Lines below containing the word "filtrų" should be copied out.

### RECORD EXCERPTS
%%

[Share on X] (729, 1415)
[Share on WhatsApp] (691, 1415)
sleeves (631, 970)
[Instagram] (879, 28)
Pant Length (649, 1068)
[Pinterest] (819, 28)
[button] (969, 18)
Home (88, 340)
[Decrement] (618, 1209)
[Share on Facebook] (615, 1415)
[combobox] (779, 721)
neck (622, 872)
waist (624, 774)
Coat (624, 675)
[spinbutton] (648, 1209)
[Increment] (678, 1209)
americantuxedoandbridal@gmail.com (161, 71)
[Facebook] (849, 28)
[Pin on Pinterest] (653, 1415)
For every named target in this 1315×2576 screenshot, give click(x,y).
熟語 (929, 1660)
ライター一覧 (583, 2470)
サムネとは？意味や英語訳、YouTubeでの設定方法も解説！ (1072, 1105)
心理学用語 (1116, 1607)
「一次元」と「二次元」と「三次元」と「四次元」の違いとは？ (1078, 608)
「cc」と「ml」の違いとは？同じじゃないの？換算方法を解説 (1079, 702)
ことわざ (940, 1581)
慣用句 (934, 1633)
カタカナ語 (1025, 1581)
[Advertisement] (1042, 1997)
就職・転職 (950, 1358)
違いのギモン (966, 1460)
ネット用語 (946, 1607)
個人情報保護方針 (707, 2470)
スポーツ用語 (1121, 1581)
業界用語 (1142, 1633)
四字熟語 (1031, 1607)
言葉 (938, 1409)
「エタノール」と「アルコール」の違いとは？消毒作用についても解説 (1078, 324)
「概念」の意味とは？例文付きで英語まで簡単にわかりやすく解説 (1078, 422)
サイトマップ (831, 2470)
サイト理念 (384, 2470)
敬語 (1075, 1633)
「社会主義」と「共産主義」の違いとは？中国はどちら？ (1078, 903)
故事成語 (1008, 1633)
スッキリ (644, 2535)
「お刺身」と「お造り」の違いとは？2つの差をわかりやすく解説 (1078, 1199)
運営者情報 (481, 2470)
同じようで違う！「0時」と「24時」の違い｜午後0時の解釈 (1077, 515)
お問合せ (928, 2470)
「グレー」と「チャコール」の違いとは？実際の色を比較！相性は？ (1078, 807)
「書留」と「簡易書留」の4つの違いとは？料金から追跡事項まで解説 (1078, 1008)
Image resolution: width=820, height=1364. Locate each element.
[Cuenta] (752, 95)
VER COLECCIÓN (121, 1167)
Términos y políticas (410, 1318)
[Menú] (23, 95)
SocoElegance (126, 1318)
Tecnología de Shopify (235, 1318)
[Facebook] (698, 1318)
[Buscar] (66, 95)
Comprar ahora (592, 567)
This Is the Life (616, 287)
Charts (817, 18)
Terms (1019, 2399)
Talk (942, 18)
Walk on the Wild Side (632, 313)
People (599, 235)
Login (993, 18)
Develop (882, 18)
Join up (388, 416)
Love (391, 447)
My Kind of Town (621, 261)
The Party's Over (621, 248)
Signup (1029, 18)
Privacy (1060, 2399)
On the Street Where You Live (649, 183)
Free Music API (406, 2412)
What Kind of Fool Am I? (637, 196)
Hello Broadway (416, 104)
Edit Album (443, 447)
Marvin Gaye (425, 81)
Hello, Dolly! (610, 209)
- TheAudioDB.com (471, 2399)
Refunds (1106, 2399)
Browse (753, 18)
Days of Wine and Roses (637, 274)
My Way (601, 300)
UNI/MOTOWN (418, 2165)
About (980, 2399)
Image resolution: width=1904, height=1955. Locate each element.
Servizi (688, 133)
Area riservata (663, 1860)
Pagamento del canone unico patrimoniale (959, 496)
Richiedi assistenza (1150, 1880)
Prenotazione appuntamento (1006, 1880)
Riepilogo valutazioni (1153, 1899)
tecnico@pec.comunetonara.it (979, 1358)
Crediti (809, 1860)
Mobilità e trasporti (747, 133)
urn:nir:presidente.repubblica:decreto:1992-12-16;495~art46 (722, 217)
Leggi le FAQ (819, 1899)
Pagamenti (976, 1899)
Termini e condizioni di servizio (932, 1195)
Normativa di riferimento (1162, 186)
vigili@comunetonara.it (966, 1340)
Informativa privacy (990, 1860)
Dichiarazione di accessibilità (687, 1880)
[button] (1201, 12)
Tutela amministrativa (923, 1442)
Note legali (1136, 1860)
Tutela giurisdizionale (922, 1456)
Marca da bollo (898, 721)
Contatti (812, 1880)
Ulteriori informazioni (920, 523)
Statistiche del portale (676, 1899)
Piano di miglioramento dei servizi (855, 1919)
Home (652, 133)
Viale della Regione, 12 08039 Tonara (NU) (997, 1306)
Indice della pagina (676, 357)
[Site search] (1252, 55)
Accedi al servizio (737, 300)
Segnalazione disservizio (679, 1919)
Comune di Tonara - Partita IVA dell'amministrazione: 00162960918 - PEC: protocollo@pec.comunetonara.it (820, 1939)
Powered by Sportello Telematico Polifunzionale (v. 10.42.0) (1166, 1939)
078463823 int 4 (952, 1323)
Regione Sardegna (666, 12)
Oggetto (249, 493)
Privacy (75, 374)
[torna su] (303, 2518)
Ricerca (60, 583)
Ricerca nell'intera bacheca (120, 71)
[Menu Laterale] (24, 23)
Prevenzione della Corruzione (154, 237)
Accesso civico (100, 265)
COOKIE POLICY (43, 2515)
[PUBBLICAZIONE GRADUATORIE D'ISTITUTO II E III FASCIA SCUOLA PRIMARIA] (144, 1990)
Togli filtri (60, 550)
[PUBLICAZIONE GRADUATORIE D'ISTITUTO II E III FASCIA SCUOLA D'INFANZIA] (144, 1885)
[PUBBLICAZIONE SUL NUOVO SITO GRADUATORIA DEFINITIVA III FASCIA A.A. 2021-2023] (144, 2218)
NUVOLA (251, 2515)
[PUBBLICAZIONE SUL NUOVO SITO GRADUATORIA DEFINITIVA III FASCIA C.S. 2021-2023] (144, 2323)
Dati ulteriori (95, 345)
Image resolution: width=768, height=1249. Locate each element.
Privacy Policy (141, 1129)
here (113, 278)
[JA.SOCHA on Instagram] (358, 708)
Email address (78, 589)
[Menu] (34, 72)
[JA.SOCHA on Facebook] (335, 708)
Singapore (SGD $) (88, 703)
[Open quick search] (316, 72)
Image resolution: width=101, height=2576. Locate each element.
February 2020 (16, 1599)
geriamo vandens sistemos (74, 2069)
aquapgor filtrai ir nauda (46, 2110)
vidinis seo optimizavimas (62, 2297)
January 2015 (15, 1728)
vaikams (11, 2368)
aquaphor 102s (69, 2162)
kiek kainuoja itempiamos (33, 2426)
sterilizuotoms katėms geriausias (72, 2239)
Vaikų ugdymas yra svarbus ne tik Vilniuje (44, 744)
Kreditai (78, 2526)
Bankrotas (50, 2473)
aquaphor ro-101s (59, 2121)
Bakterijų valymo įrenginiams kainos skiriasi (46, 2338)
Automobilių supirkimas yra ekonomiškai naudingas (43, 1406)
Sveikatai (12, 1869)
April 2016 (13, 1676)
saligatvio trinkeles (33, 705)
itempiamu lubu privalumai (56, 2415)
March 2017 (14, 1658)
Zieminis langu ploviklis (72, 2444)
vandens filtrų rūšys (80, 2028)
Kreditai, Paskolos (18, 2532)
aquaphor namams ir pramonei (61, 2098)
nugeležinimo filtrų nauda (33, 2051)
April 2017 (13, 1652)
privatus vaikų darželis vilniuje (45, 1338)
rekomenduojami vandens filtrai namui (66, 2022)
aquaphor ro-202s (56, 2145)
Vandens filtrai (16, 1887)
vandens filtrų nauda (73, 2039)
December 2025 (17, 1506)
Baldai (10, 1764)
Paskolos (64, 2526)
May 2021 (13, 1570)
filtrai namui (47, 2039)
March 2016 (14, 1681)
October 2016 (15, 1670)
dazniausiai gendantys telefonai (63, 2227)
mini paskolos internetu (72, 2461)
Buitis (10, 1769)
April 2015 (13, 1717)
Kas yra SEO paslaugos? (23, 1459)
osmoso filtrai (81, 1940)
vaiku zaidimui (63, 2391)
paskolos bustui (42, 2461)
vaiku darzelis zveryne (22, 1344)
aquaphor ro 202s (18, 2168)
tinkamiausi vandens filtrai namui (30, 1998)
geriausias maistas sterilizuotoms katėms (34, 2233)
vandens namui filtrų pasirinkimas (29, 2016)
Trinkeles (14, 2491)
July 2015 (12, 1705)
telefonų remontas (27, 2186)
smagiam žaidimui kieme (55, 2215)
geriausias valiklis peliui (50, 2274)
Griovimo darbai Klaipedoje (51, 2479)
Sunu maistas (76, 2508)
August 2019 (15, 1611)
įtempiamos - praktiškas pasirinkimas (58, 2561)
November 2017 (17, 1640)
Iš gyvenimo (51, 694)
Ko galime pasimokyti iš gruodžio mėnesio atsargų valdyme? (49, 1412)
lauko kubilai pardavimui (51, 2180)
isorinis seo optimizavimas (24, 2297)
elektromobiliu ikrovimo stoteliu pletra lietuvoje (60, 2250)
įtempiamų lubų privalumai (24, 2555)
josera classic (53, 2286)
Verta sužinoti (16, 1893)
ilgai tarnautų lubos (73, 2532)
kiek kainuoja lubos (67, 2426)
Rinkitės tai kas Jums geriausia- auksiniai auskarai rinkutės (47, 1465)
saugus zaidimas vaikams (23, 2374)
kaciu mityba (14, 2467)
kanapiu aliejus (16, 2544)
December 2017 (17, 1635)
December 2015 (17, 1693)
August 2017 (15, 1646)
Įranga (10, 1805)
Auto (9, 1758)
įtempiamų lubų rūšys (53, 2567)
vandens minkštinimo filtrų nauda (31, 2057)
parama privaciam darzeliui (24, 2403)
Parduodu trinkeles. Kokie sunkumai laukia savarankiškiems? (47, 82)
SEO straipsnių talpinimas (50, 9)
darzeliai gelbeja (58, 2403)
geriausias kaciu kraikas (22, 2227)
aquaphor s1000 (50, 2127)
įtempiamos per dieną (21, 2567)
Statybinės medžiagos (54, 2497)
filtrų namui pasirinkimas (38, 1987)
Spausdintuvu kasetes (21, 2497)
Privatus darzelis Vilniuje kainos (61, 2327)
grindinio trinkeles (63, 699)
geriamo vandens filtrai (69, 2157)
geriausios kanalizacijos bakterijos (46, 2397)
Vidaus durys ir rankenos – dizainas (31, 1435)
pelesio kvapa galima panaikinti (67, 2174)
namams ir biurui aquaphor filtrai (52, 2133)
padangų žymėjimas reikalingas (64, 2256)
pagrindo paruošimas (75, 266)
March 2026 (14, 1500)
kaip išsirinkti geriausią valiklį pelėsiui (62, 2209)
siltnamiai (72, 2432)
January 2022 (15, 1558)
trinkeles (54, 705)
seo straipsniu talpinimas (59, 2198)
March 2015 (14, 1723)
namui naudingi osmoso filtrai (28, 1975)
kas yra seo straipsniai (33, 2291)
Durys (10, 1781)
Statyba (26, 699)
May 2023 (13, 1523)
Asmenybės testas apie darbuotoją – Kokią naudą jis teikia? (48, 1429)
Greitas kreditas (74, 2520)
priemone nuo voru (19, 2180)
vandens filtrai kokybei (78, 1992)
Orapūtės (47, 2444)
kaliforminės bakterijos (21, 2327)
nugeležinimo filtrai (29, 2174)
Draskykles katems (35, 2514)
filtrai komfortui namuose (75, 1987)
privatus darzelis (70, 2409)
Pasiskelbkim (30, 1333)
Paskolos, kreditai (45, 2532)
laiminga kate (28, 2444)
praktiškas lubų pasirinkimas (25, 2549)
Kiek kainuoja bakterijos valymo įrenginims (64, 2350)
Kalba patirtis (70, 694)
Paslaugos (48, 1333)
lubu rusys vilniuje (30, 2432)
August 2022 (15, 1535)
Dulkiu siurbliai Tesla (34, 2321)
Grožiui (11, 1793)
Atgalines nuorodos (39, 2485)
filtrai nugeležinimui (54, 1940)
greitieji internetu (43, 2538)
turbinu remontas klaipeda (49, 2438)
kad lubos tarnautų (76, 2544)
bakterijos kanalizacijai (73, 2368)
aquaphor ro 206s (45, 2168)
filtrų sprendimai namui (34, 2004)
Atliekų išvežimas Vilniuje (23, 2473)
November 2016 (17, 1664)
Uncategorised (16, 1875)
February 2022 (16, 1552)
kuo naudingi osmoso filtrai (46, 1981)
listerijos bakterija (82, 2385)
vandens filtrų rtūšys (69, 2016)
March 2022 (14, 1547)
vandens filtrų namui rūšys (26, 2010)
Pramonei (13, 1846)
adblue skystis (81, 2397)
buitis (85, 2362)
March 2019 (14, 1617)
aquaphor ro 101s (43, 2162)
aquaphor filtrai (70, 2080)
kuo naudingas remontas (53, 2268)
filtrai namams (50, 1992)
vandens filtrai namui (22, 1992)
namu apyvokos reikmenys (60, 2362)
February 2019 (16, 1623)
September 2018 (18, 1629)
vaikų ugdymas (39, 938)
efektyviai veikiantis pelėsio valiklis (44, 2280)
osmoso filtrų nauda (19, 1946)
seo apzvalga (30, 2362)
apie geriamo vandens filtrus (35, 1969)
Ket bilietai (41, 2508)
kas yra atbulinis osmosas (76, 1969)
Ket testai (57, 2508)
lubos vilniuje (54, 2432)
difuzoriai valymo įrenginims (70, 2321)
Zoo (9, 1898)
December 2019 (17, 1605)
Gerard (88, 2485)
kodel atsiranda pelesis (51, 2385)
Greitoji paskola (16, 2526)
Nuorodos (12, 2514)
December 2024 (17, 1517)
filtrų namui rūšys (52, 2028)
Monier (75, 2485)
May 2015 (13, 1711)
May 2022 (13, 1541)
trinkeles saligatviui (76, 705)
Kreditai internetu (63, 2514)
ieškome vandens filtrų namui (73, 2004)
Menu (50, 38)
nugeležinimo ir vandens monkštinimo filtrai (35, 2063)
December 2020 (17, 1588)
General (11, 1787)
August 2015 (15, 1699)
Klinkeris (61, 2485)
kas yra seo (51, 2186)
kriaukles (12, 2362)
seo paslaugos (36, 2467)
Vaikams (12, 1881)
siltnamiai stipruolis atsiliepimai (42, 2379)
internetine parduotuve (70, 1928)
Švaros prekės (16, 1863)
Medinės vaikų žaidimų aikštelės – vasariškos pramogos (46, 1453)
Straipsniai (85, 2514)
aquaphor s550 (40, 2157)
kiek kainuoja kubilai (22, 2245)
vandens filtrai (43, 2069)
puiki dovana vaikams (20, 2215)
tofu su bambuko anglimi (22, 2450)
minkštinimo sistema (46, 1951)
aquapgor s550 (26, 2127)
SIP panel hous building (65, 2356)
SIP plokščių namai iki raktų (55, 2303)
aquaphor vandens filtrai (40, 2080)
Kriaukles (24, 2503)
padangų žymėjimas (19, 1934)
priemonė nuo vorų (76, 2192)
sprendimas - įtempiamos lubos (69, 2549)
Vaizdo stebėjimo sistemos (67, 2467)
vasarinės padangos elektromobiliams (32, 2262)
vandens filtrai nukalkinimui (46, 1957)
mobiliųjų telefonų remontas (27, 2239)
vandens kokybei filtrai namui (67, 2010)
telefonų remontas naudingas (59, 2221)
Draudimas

%%

### WRITTEN SOLUTION
vandens filtrų rūšys (80, 2028)
nugeležinimo filtrų nauda (33, 2051)
vandens filtrų nauda (73, 2039)
vandens namui filtrų pasirinkimas (29, 2016)
vandens minkštinimo filtrų nauda (31, 2057)
filtrų namui pasirinkimas (38, 1987)
filtrų sprendimai namui (34, 2004)
vandens filtrų rtūšys (69, 2016)
vandens filtrų namui rūšys (26, 2010)
osmoso filtrų nauda (19, 1946)
filtrų namui rūšys (52, 2028)
ieškome vandens filtrų namui (73, 2004)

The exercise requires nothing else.